Postado Novembro 10, 2018

"Parker Solar Probe was created to take care of itself and its precious payload during this close approach, with no control from us on Earth - and now we know it succeeded", said NASA's Associate Administrator Thomas Zurbuchen.

Researchers hope to learn how energy and heat move through the sun's solar cornea and explore what accelerates both solar wind and solar energetic particles - discoveries six-decades in the making.

"Parker Solar Probe was created to take care of itself and its precious payload during this close approach, with no control from us on Earth - and now we know it succeeded", NASA's Thomas Zurbuchen said in a statement.

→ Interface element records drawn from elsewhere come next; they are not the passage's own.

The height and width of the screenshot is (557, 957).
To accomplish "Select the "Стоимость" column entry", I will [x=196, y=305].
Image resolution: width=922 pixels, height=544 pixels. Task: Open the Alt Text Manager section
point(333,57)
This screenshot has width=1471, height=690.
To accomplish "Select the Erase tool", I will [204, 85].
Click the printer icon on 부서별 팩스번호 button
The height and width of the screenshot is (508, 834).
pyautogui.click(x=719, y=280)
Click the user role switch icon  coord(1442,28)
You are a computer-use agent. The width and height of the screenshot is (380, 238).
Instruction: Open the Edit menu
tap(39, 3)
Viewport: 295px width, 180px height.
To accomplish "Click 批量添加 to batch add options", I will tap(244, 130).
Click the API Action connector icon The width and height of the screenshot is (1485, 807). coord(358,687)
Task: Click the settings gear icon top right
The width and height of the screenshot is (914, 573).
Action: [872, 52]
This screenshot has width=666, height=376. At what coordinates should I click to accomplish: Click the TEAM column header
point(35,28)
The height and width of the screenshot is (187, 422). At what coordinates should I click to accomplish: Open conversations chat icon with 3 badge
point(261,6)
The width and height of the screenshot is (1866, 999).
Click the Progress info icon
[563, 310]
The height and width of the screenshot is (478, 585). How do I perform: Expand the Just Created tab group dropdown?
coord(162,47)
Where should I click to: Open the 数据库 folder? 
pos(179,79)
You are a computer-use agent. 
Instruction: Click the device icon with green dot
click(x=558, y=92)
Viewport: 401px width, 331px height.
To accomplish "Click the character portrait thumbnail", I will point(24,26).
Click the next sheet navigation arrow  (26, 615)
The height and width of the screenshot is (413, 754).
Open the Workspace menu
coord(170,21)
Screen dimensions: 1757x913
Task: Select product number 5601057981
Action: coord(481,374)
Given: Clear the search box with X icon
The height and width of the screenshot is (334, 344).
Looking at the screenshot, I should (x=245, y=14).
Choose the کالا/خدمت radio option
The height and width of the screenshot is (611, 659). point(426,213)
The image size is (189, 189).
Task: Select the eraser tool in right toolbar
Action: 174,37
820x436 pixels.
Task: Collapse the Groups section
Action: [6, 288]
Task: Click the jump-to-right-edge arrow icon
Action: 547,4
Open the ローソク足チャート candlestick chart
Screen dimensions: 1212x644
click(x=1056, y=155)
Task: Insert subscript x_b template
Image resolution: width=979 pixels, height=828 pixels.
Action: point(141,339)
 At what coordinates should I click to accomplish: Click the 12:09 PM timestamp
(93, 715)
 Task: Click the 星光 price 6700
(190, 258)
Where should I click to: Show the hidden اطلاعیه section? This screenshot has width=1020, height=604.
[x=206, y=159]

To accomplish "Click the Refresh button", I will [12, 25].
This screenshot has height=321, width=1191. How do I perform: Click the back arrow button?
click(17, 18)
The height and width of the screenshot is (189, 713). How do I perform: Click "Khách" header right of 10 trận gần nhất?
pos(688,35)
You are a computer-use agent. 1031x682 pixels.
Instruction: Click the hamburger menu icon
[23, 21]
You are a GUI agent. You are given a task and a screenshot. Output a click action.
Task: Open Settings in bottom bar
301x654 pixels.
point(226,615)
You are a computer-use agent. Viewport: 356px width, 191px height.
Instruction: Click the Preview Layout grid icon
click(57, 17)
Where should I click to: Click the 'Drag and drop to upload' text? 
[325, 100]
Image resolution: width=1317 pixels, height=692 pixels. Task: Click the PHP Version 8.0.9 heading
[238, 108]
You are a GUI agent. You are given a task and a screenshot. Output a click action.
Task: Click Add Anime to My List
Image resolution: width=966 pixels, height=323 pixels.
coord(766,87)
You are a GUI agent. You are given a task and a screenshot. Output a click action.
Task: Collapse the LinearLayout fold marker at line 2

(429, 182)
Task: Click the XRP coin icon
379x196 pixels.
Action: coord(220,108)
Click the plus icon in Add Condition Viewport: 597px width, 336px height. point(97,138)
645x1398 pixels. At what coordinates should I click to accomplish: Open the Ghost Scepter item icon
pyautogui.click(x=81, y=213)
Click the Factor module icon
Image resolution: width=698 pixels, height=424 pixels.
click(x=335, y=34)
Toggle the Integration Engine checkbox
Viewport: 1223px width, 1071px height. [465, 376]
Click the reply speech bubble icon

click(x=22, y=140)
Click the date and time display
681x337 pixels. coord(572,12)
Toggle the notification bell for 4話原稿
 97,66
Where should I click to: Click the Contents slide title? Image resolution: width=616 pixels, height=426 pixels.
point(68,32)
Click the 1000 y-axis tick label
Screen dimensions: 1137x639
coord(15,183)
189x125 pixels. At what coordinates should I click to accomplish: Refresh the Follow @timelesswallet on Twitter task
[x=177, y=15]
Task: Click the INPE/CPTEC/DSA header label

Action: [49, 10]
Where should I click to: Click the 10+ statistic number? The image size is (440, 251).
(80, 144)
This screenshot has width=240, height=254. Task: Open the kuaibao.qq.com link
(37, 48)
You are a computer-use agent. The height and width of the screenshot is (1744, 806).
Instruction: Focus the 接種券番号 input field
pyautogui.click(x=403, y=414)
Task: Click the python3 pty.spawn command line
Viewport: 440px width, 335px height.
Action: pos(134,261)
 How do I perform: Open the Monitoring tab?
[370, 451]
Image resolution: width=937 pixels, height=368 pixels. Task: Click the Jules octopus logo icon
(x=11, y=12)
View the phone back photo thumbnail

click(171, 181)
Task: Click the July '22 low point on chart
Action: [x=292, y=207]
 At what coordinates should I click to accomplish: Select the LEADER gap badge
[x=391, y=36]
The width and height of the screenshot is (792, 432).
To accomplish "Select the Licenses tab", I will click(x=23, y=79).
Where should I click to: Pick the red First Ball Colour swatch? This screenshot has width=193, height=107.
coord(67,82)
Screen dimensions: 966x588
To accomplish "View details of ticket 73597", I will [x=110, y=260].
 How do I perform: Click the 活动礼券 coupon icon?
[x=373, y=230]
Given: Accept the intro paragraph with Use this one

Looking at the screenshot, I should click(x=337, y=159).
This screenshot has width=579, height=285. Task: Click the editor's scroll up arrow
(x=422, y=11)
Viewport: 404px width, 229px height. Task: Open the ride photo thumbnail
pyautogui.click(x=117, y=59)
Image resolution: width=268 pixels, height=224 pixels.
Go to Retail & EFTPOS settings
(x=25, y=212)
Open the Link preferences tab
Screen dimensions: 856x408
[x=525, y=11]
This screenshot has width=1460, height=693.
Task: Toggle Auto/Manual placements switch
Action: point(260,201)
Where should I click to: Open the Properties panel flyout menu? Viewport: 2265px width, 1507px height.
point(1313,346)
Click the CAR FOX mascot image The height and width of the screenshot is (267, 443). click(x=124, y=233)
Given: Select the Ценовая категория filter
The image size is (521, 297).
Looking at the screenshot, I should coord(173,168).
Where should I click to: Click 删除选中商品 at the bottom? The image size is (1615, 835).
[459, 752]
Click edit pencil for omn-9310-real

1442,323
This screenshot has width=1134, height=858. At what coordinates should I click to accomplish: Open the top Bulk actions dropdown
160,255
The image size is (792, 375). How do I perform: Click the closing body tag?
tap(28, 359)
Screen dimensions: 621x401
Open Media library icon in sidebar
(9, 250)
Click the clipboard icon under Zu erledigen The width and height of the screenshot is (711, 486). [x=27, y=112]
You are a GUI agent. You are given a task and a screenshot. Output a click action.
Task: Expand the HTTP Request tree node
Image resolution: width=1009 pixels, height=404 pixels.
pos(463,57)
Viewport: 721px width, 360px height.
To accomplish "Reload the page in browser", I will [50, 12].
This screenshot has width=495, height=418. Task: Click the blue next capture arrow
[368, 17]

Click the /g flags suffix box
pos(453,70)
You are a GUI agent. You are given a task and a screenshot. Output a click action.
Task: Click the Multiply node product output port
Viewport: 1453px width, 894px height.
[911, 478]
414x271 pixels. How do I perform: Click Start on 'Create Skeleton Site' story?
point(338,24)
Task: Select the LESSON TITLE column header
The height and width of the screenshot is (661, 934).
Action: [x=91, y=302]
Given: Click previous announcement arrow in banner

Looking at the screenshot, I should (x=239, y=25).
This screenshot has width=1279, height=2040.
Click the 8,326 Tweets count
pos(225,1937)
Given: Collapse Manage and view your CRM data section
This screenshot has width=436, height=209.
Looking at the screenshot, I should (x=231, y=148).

The Parker Solar Probe flew within 15 million miles (24 million kilometres) of the sun's surface Monday night.

The Parker Solar Probe is a spacecraft created to give humans an unprecedented observation of the Sun.

Mission controllers at the Johns Hopkins University Applied Physics Lab received the status beacon from the spacecraft at 4:46 p.m. EST on November 7, 2018. The spacecraft will make 23 additional solar flybys during this span, getting closer and closer to our star. At its first approach, the Parker Solar Probe reached a speed of 213,200 miles per hour.

At this distance, the intense sunlight heated the Sun-facing side of Parker Solar Probe's heat shield, called the Thermal Protection System, to about 820 degrees Fahrenheit. For reference, the spacecraft set that particular "closest approach" record by creeping within 26.55 million miles of the Sun. "Now, we have realised humanity's first close visit to our star, which will have implications not just here on Earth, but for a deeper understanding of our universe", Zurbuchen added. The beacon indicates status "A" - the best of all four possible status signals, meaning that Parker Solar Probe is operating well with all instruments running and collecting science data and, if there were any minor issues, they were resolved autonomously by the spacecraft.

Parker Solar Probe's first solar encounter phase began on October 31, and the spacecraft will continue collecting science data through the end of the solar encounter phase on November 11. During its 24 trips around the sun, the probe will continually break this record as its orbit decays, and it passes closer and closer. It will take several weeks before it starts to downlink its measurements to scientists on Earth.